Element lookup entries:
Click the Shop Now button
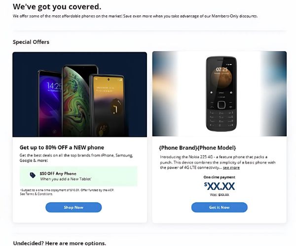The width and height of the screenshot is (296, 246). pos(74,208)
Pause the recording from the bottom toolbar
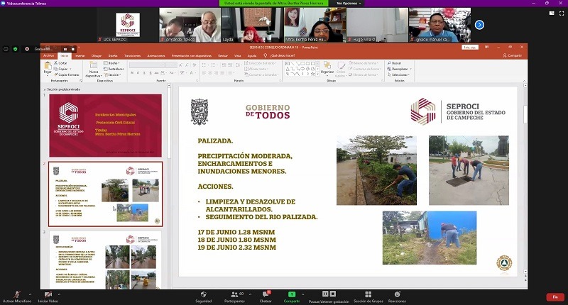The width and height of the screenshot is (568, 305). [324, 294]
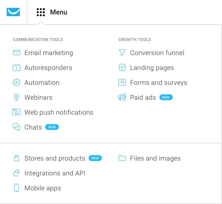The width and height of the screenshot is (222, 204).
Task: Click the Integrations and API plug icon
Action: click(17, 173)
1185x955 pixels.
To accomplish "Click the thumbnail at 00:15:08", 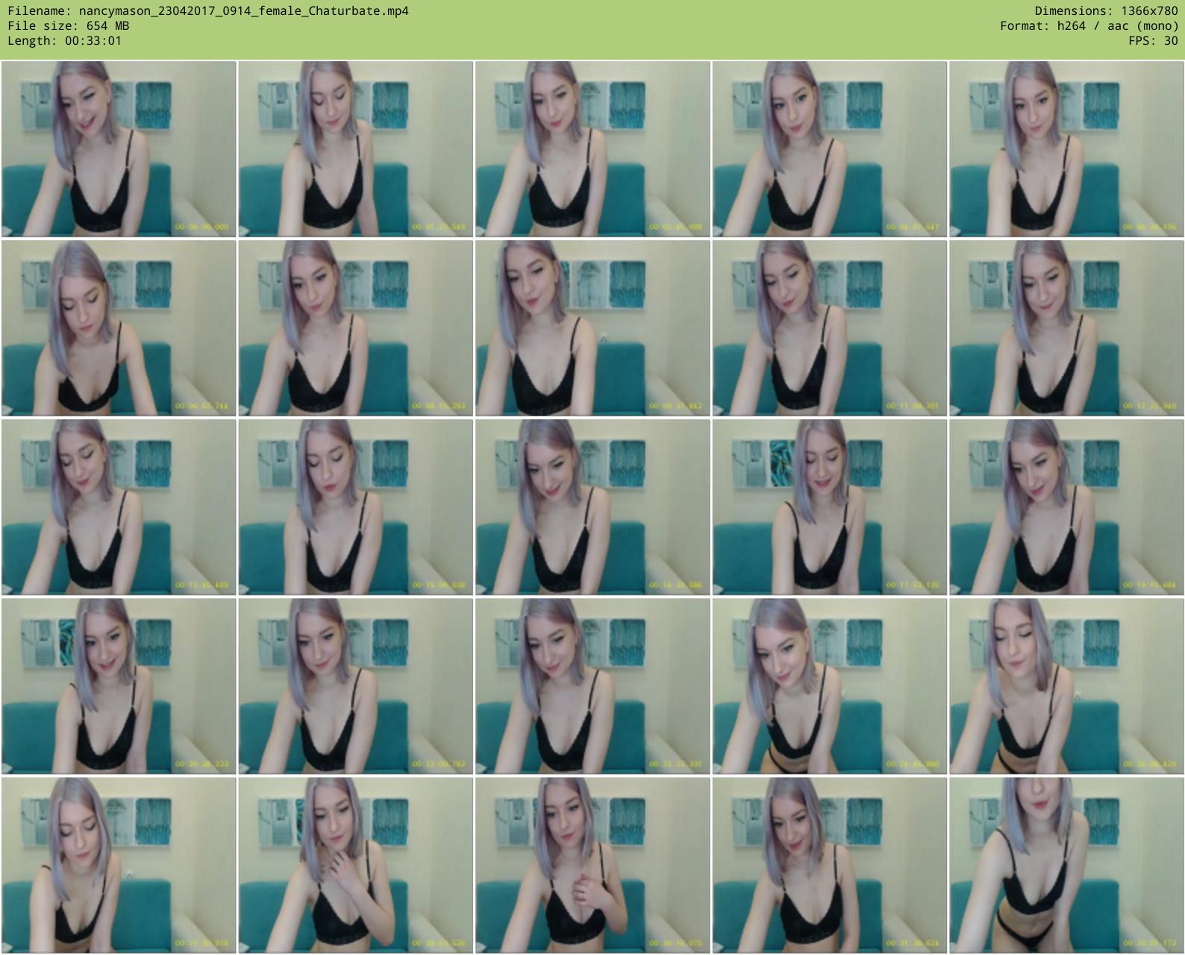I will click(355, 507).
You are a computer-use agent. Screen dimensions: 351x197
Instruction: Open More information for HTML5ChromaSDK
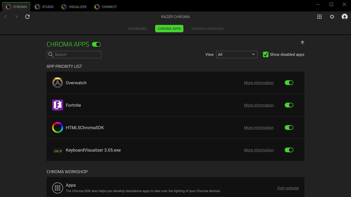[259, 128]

What the exercise asks: Rewrite the entries starting at the line containing "You are a computer-use" and ending at the last entry, changing "Open" to "Show" and leaving everything else as it is. Leave the pictures out.

Task answer:
You are a computer-use agent. Screen dimensions: 351x197
Instruction: Show More information for HTML5ChromaSDK
[259, 128]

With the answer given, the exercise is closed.